* _Requirements_:
Copy out the lines of the listing below without any change, beginning at the line that contains "Click external link" and continuing through the end of the listing.

#### Supplied material ####

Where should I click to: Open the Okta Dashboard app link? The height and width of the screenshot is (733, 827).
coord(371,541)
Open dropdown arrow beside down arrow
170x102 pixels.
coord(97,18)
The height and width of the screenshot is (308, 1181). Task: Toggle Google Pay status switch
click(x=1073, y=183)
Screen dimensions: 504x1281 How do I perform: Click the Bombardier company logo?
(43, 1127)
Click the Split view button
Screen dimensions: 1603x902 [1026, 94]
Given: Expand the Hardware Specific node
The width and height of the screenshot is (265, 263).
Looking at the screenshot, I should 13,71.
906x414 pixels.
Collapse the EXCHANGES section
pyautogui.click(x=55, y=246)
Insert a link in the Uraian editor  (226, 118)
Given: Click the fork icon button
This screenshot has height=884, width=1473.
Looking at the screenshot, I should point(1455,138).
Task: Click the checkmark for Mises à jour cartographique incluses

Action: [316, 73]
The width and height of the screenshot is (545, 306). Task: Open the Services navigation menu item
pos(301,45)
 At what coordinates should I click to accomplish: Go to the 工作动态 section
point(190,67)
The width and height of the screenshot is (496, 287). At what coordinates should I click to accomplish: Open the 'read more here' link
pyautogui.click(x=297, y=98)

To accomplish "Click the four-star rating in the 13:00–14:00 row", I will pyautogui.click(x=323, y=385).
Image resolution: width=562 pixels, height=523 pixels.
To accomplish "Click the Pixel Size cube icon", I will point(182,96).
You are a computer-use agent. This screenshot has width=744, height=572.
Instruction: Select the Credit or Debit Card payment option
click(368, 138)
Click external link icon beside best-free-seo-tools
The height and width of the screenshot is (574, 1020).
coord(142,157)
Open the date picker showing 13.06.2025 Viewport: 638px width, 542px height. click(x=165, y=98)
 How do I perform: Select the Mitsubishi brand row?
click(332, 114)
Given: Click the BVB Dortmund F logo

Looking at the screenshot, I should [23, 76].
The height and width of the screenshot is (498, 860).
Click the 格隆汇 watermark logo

####

* _Task output_:
Click external link icon beside best-free-seo-tools
The height and width of the screenshot is (574, 1020).
coord(142,157)
Open the date picker showing 13.06.2025 Viewport: 638px width, 542px height. click(x=165, y=98)
 How do I perform: Select the Mitsubishi brand row?
click(332, 114)
Given: Click the BVB Dortmund F logo

Looking at the screenshot, I should [23, 76].
The height and width of the screenshot is (498, 860).
Click the 格隆汇 watermark logo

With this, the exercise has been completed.